Tim Cook plans to open a new college called The Saxifrage School in 2014. Currently the school is using a vacant bar on Federal Street as headquarters. (Photo/Jeanette Lee)
After graduating with a bachelor’s degree in literature, Brightwood resident Timothy Cook realized that he lacked basic skills in self-sufficiency such as growing and building.
That realization inspired him to start his own version of a four year college, called The Saxifrage School, in a vacant pub on Federal Street.
The pub, formerly Firewaters and now called The General Will, is an appropriate temporary headquarters and classroom for The Saxifrage School, which won’t have its own campus but intends to hold classes in vacant or underutilized spaces in one of three areas: the lower Northside, East End or Millvale.
The Saxifrage School plans to open in 2014 with at least 500 enrolled students. Between then and now, Cook and his team will need to raise $2 million, choose an appropriate permanent location for their headquarters, hire faculty and pursue accreditation.
The Saxifrage School gets its name from “A Sort of A Song” by William Carlos Williams, the last lines of which read: (No ideas / but in things) Invent! / Saxifrage is my flower that splits / the rocks.
Unlike traditional four year colleges, The Saxifrage School will require its students to pursue both a technical and academic major and learn Spanish, which is “the most practical, and perhaps the simplest” language to learn.
“The thing that’s special about the model is that it tries to offer this balance between more vocational technical skills and traditional liberal arts academic-type programs.

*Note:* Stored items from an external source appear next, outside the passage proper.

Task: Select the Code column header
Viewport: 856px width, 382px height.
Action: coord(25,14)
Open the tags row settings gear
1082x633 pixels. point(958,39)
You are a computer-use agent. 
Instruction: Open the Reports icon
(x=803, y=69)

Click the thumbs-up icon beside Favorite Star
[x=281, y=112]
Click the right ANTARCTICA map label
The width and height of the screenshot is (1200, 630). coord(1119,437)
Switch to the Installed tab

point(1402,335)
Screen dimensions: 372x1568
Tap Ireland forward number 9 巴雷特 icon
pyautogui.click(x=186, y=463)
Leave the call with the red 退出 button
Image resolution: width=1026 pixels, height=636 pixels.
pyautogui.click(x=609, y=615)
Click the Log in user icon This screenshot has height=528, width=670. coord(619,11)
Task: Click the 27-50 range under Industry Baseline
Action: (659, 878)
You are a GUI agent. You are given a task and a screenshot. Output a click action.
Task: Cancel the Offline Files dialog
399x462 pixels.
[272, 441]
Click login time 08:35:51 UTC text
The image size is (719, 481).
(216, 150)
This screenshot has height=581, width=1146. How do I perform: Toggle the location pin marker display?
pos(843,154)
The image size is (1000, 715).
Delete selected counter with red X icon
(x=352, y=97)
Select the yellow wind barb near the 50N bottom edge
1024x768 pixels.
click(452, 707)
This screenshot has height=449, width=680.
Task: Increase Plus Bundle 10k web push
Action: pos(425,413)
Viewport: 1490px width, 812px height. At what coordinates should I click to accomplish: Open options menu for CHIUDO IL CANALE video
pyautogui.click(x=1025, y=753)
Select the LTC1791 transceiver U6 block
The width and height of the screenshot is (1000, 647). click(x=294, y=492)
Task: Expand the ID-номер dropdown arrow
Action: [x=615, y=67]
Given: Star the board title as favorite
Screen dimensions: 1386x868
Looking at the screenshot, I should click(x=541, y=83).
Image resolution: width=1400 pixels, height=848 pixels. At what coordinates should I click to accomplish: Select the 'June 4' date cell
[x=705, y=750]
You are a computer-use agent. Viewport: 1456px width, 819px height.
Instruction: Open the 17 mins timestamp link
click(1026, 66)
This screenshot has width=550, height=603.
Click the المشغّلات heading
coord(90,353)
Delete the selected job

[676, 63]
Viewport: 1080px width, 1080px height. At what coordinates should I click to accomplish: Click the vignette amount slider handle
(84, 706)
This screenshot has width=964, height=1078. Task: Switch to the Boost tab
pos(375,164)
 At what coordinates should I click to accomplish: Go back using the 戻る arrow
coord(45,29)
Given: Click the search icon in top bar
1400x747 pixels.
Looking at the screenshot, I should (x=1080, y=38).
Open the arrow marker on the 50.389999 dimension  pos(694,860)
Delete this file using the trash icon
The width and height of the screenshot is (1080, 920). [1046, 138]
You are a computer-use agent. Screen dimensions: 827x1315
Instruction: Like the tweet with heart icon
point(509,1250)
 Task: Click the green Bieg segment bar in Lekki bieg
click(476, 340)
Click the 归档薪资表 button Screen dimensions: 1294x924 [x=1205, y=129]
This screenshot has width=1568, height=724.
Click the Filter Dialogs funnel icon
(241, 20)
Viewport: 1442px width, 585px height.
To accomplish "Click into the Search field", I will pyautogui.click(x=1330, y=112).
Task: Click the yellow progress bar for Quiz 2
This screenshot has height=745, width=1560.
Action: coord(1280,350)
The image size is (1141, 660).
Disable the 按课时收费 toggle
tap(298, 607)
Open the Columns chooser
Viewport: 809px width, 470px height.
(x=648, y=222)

So every student at The Saxifrage School will study both of those things. They’ll graduate with two majors,” Cook said.
“We’re really excited about the possibility of having someone study and work in computer science [for example] but also have this humanities background. A poet-computer programmer, if you will.”
Tuition is only $5,000 per year with an additional $1,500 per year administrative fee, which is well below the average cost of traditional higher education. According to College Board, the average tuition for a four-year public college is $7,605, while the average private college tuition is $27,293.
The Saxifrage School can offer lower rates to students because it won’t be operating its own cafeteria, bookstore or dorms but will use resources within the chosen neighborhood.
“A lot of our hope for this model is not only that it will be a good collegiate institution but that it will also encourage economic development and spur growth for small businesses,” said Cook.
Cook and his team are exploring their options for either independent or umbrella accreditation with a pre-existing university in the area. According to Cook, they plan to organize a curriculum well in advance to meet accreditation requirements.
In terms of admissions, the team will focus less on SAT scores and GPAs, and more on the student’s “independent initiative.”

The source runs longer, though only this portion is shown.